Christopher Columbus’s Voyages to the Americas

The westward voyages of Christopher Columbus (1451–1506), a native of Genoa, embodied a long-standing Genoese ambition to circumvent Venetian, and then Portuguese, domination of eastward trade. Columbus was knowledgeable about the sea. He had worked as a mapmaker, and he was familiar with the most advanced navigational innovations of his day. The success of his first voyage to the Americas, which took him across the Atlantic to the Caribbean in thirty-three days, owed a great deal to his seamanship.

Columbus was also a deeply religious man. He had witnessed the Spanish conquest of Granada and shared fully in the religious and nationalistic fervor surrounding that event. Like the Spanish rulers and most Europeans of his age, he understood Christianity as a missionary religion that should be carried to places where it did not exist.

Columbus’s First Voyage to the New World, 1492–1493

Although the spread of Christianity was an important goal, Columbus’s primary objective was to find a direct ocean trading route to Asia. Inspired by the stories of Mandeville and Marco Polo, Columbus also dreamed of reaching the court of the Mongol emperor, the Great Khan (not realizing that the Ming Dynasty had overthrown the Mongols in 1368). Based on Ptolemy’s Geography and other texts, he expected to pass the islands of Japan and then land on the east coast of China.

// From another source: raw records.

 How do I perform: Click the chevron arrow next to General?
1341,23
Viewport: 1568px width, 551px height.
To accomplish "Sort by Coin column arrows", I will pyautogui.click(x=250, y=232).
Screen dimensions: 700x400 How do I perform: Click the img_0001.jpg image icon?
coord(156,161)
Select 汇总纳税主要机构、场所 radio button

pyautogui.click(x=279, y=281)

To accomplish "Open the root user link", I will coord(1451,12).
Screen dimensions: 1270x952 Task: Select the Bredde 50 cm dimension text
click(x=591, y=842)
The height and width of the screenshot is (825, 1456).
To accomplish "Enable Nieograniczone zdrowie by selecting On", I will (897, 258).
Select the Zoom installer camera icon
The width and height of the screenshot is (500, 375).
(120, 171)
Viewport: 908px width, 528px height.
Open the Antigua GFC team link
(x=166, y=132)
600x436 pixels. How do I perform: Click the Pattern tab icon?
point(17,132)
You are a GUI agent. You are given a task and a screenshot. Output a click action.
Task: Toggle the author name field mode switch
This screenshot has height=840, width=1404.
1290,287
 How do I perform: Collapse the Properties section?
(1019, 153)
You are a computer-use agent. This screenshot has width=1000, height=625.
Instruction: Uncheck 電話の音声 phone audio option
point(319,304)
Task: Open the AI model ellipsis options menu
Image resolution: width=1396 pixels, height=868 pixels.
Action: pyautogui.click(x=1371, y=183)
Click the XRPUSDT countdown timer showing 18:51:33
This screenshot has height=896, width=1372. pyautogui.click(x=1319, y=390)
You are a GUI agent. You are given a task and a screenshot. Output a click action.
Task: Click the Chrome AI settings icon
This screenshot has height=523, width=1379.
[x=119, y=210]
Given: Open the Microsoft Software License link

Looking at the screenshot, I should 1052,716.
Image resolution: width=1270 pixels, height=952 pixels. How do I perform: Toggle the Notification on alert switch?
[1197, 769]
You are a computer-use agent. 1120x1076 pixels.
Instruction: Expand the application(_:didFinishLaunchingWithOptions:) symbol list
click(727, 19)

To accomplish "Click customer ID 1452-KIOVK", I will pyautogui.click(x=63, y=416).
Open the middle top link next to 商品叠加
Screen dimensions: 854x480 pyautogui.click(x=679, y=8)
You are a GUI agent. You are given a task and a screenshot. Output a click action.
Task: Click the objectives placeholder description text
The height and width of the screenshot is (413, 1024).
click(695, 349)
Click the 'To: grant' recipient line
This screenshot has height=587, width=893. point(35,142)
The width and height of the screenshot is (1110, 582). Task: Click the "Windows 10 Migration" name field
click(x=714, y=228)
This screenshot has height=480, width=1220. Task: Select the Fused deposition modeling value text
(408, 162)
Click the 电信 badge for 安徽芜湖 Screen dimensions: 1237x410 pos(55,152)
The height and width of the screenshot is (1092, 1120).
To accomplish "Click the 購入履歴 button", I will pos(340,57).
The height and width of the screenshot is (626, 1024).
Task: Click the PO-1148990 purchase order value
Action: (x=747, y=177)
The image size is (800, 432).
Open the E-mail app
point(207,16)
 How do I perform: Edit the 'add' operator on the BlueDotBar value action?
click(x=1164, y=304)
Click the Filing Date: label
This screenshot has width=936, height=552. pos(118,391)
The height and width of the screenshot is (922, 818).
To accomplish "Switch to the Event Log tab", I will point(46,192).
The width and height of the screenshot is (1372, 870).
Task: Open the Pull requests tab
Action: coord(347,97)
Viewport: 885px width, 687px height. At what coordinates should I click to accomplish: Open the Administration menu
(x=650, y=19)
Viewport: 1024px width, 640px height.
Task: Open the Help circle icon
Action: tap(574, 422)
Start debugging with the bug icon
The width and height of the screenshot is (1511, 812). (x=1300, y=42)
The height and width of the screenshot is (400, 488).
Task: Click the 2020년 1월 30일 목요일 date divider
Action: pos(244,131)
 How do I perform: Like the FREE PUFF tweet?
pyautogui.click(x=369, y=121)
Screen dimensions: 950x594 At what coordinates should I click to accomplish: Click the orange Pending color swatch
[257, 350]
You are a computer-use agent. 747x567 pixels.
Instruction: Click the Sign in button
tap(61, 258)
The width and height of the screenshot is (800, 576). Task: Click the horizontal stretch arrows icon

Before Columbus could begin his voyage he needed financing. Rejected for funding by the Portuguese in 1483 and by Ferdinand and Isabella in 1486, he finally won the support of the Spanish monarchy in 1492. The Spanish crown agreed to make him viceroy over any territory he might discover and to give him one-tenth of the material rewards of the journey. With this backing, Columbus and his small fleet left Spain on August 3, 1492. He landed in the Bahamas, which he christened San Salvador, on October 12, 1492.

On his arrival in the Bahamas Columbus believed he had found some small islands off the east coast of Japan. In a letter he wrote to Ferdinand and Isabella on his return to Spain, Columbus described the natives as handsome, peaceful, and primitive. Believing he was in the Indies, he called them “Indians,” a name that was later applied to all inhabitants of the Americas. Columbus concluded that they would make good slaves and could quickly be converted to Christianity. (See “Listening to the Past: Columbus Describes His First Voyage,” page 418.)

Scholars have identified the inhabitants of the islands as the Taino (TIGH-noh) people, speakers of the Arawak language, who inhabited Hispaniola (modern-day Haiti and the Dominican Republic) and other islands in the Caribbean. Columbus received reassuring reports from Taino villagers of the presence of gold and of a great king in the vicinity. From San Salvador, Columbus sailed southwest, believing that this course would take him to Japan or the coast of China. He landed instead on Cuba on October 28. Deciding that he must be on the mainland of China near the coastal city of Quinsay (now Hangzhou), he sent a small embassy inland with letters from Ferdinand and Isabella and instructions to locate the grand city.

The landing party found only small villages. Confronted with this disappointment, Columbus focused on trying to find gold or other valuables among the peoples he had discovered. The sight of Taino people wearing gold ornaments on Hispaniola seemed to prove that gold was available in the region. In January, confident that its source would soon be found, he headed back to Spain to report on his discovery.

Over the next decades, the Spanish would follow a policy of conquest and colonization in the New World (see pages 420–422). On his second voyage, Columbus forcibly subjugated the island of Hispaniola and enslaved its indigenous peoples. On this and subsequent voyages, he brought with him settlers for the new Spanish territories. Columbus himself, however, had little interest in or capacity for governing. Arriving in Hispaniola on this third voyage, he found revolt had broken out against his brother. A royal expedition sent to investigate returned the brothers to Spain in chains. Although Columbus was quickly cleared of wrongdoing, he did not recover his authority over the territories.

To the end of his life in 1506, Columbus believed that he had found small islands off the coast of Asia. He never realized that he had found a vast continent unknown to Europeans, except for a fleeting Viking presence centuries earlier. He could not know that the lands he discovered would become a crucial new arena for international trade and colonization, with grave consequences for native peoples.